At 10 am on Sunday, May 27, 2018 in a Tokyo-style hotel room capsule, the artist had an impromptu hypnotherapy session with the hypnotist Marcos Lutyens. The written account by Lutyens tells us that an inward-leading progression took place: “(…) into the mud, the clay, the slip. Dissolving downwards into the loam with an x-ray view of time and space and body.”
Tamara Henderson’s process of creation develops its own mythology out of an ongoing practice of writing, drawing, and making notations of everyday objects. She registers patterns in objects and atmospheric phenomena and protocols their appearance in dreams in order to expand conventional registers of consciousness. The hypnosis session at Gatwick Airport made way for a multitude of resulting evolutions that would eventually become the work for the exhibition—born from the language of the mud, matured in the body of the artist, decoded by the umbilical chord, and finally grounded by the pulse of the placenta.
The artist works through an instinctive approach.

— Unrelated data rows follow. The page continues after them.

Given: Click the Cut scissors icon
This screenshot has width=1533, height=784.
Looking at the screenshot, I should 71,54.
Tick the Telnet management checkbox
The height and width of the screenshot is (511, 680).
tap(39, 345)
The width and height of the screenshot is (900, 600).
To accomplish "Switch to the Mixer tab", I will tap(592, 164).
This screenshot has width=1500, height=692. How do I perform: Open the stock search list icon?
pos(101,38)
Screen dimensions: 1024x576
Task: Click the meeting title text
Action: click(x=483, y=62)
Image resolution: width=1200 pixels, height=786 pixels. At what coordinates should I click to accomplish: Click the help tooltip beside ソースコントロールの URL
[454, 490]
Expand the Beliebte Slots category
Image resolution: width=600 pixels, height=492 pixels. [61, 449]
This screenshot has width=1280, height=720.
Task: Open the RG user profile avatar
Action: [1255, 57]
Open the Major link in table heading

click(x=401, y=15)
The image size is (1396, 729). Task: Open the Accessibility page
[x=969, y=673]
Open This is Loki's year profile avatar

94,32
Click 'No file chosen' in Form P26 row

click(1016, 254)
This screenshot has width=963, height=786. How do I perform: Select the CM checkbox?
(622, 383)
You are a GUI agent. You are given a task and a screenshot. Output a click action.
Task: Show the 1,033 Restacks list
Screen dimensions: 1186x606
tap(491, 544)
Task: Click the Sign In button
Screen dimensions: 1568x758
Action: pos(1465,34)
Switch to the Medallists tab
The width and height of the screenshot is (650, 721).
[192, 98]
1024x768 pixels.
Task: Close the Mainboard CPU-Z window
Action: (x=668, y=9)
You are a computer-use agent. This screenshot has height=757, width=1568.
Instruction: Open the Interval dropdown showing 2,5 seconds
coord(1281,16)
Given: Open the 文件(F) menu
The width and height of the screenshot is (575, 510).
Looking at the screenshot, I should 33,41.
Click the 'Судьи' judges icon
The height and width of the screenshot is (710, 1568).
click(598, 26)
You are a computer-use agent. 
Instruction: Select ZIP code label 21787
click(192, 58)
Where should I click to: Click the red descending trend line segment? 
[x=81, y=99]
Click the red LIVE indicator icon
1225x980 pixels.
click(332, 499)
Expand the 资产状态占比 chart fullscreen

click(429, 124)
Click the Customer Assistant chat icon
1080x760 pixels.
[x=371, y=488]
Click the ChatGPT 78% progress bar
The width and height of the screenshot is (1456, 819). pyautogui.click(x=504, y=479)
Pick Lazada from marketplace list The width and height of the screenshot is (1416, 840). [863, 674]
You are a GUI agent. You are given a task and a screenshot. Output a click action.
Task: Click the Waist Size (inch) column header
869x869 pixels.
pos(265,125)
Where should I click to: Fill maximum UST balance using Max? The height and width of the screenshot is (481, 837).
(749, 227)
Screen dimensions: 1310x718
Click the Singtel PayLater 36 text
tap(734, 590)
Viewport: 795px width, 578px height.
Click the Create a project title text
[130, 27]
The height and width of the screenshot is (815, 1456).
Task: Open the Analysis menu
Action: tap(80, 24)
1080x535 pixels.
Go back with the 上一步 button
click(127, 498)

Here, inanimate objects often become implicated in the act of storytelling as they shape-shift their way across different bodies of work, time zones, and spaces. For KW, Henderson presents her new film Womb Life—for which the exhibition space is transformed into an underground cinema. The film is accompanied by a group of eight characters masked as performative items of furniture and equipped with intrinsic instructions for the willing participant. The windows, shrouded in custom-made curtains, create a theatre space that breathes the lights on and off, allowing the visitors to encounter the furniture as sculptures at times while the film is inactive.